The Marketplace (and AMO) in 2012 had a standard flow for CSRF protection. Client GETs the page from the server. Page includes a CSRF token which is tied to the users session on the server. Client POSTs a form with a CSRF token in it, we check the two match and process the request.

However, The Marketplace is being re-written as a packaged app. This means that there may never be that original get to the server to request a CSRF token in the form. The user will browse the app and POST a comment or the rating to the API and never send a CSRF token. How do we prevent abuse of these APIs? This might not matter as much for ratings and comments, but will when the API is extended to include reviewer tools, management tools and so on.


One suggestion is OTP:

Persona clients

  • When persona authentication is performed both the client and server keep a hash of the assertion
    • [dchan] - Is a hash of the assertion needed? Is this an implementation detail to make sure the assertion is the proper size for keying the algorithm?
  • That hash is then used as seed for a HOTP or TOTP, a different token is sent on each request.
    • [dchan] - Should we add in some additional random / session data to prevent two identical assertions from generating the same HTOP sequence? I don't think it matters in practice since the expiration time /should/ be different for each generated assertion. The concern being if some bad implementation always set the assertion expiration time to the same e.g end of year.
  • Clients will send the correct HOTP, the server will compare its token using the seed.

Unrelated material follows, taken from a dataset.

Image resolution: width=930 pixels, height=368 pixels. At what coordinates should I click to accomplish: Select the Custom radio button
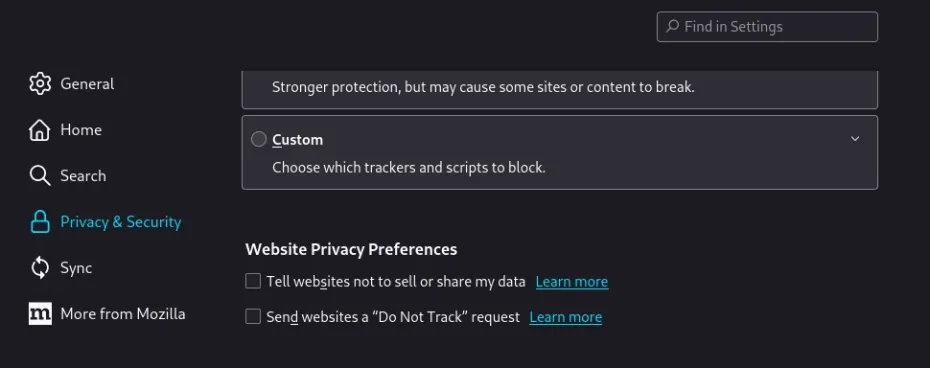[x=259, y=139]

What to do about anonymous?

    • [dchan] - Captcha may be sufficient. The UX likely isn't ideal in this case.

Non-Persona clients

(e.g. Python servers)

  • Can use a hash of the oAuth token for its seed, since we'll assume they'll have to use oAuth anyway.
  • That hash is then used as seed for a HOTP or TOTP, a different token is sent on each request.
  • Clients will send the correct HOTP, the server will compare its token using the seed.

Assume no anonymous access.


The difference between HOTP and TOTP lies in synchronization strategy. HOTP relies on the server and client maintaining counters that stay synchronized. TOTP uses time instead of a counter, and thus relies on clients and servers being synchronized in time.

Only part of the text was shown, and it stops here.